AIC calculations

Date

1 November 2023

Topics
AIC
The AIC returned by TSLM() is different from that returned by lm(). Why?

I get this question a lot, so I thought it might help to explain some issues with AIC calculation.

First, the equation for the AIC is given by \text{AIC} = 2k - 2\log(L), where L is the likelihood of the model and k is the number of parameters that are estimated (including the error variance). For a linear regression model with iid N(0,\sigma^2) errors, fitted to n observations, the log-likelihood can be written as \log(L) = -\frac{n}{2}\log(2\pi) - \frac{n}{2}\log(\sigma^2) - \frac{1}{2\sigma^2}\sum_{i=1}^n \hat{e}_i^2 where \hat{e}_i is the residual for the ith observation. The AIC is then \text{AIC} = 2k + n\log(2\pi) + n\log(\sigma^2) + \frac{1}{\sigma^2}\sum_{i=1}^n \hat{e}_i^2. Since we don’t know \sigma^2, we estimate it using the mean squared error (the maximum likelihood estimator), giving \begin{align*} \text{AIC} & = 2k +n\log(2\pi) + n\log(\text{MSE}) + n \\ & = 2k + n\log(\text{MSE}) + C \end{align*} where C = n + n\log(2\pi) is a constant that depends only on the sample size and not on the model. This constant is often ignored. Thus, different software implementations can lead to different AIC values for the same model, since they may include or exclude the constant C.

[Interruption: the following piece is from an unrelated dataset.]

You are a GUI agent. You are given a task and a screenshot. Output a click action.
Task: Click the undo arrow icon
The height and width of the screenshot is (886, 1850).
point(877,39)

Now, let’s look at what R returns in a simple case using the lm() function.

set.seed(2023)
library(fpp3)
df <- tibble(
  time = seq(100),
  x = rnorm(100),
  y = x + rnorm(100)
)
fit <- lm(y ~ x, data = df)
AIC(fit)
[1] 275.6267

We can check how this is calculated by computing it ourselves.

mse <- mean(residuals(fit)^2)
n <- length(residuals(fit))
k <- length(fit$coefficients) + 1
# With constant
2*k + n*log(mse) + n*log(2*pi) + n
[1] 275.6267
# Without constant
2*k + n*log(mse)
[1] -8.161047

Clearly, AIC() applied to the output from lm() is using the version with the constant.

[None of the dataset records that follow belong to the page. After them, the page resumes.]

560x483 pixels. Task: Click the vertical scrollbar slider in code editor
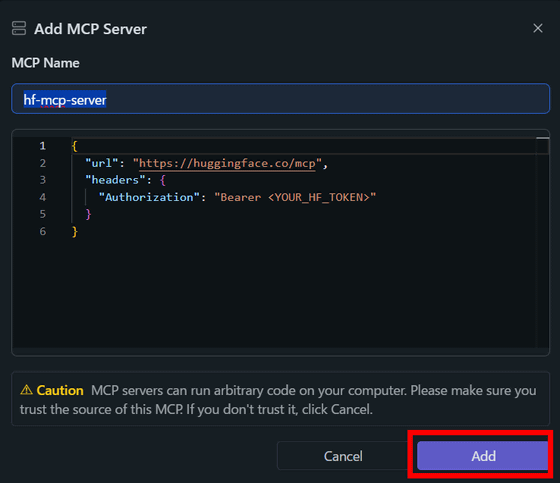click(542, 138)
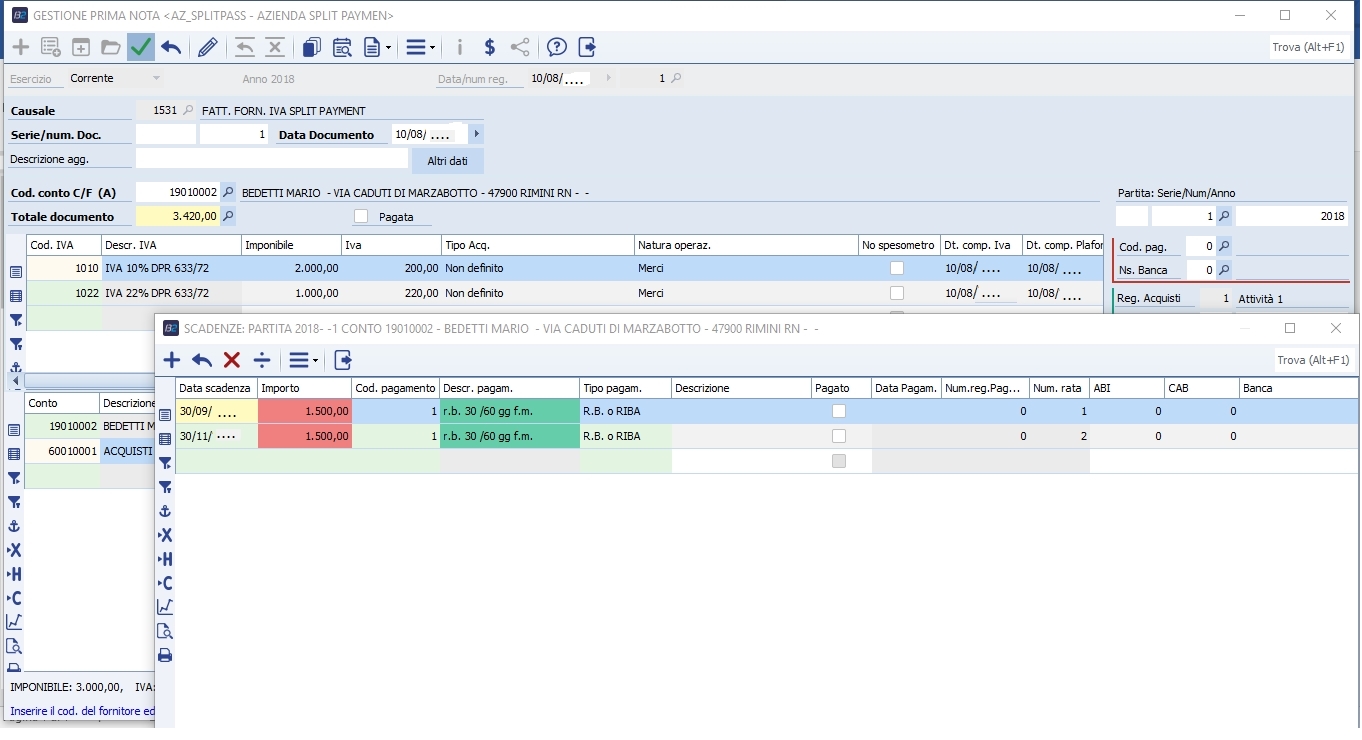Check Pagato for the 30/09 installment row
The height and width of the screenshot is (740, 1362).
pos(839,411)
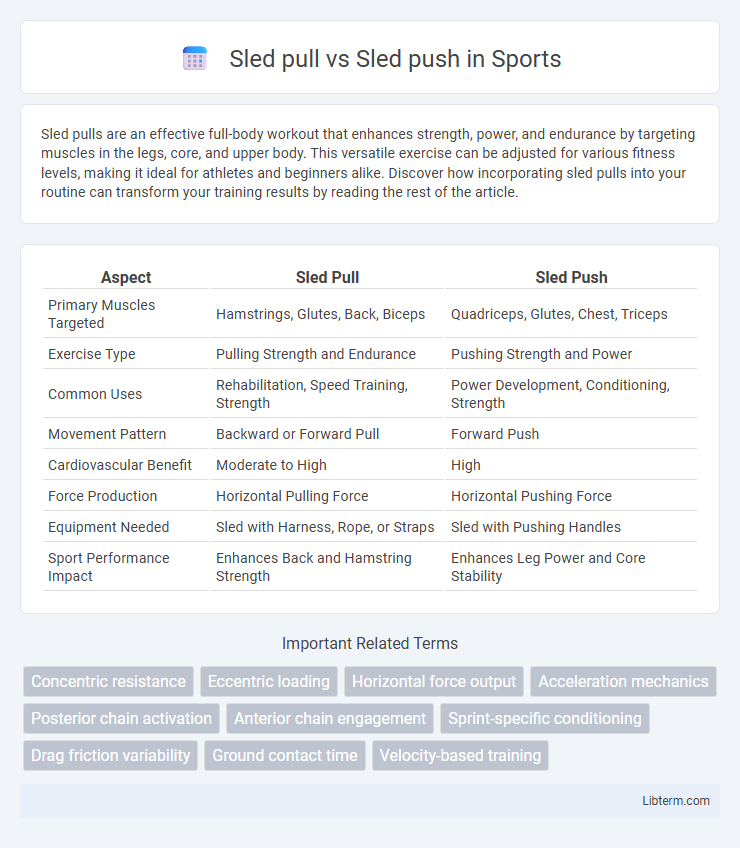Open the Concentric resistance tag
Viewport: 740px width, 848px height.
(108, 681)
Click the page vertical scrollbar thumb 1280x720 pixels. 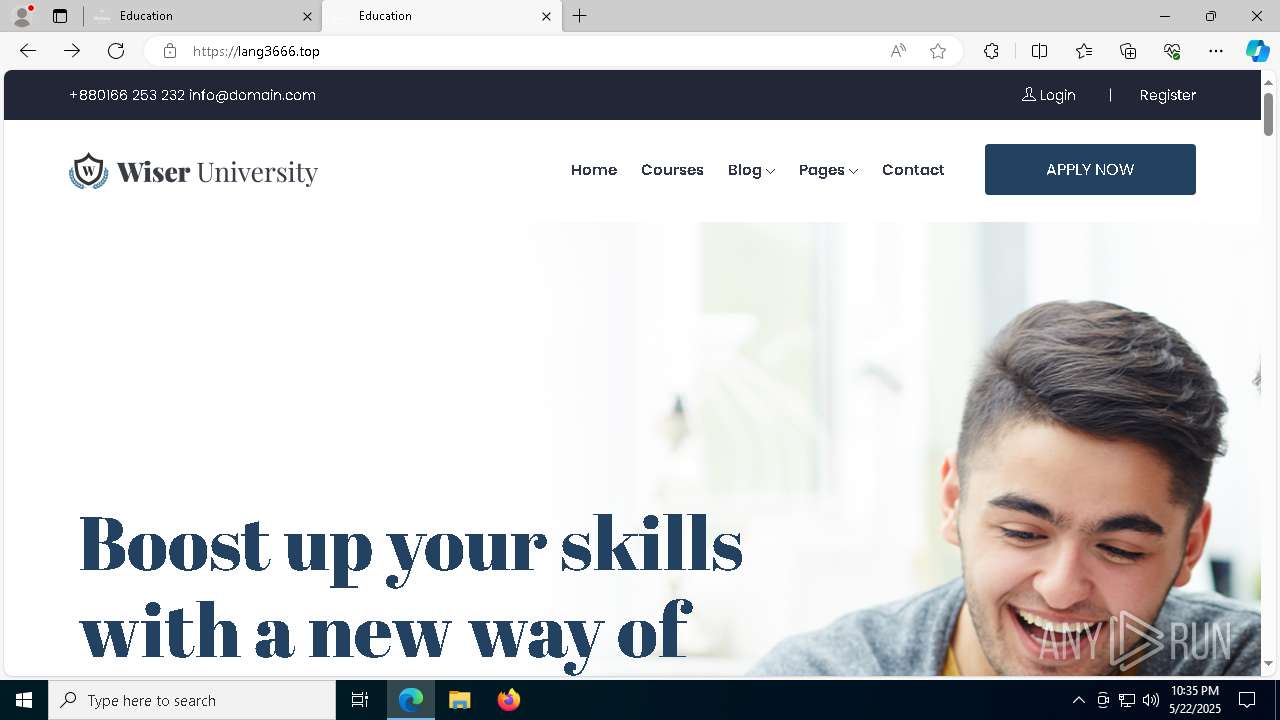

Now compare that with what we obtain using the TSLM() function from the fable package.

df |>
  as_tsibble(index = time) |>
  model(TSLM(y ~ x)) |>
  glance() |>
  pull(AIC)
[1] -8.161047

This is the AIC without the constant.

The situation is even more confusing with ARIMA models, and some other model classes, because some functions use approximations to the likelihood, rather than the exact likelihood.

Thus, AIC values can be compared across models fitted using the same functions, but not necessarily when models have been fitted using different functions.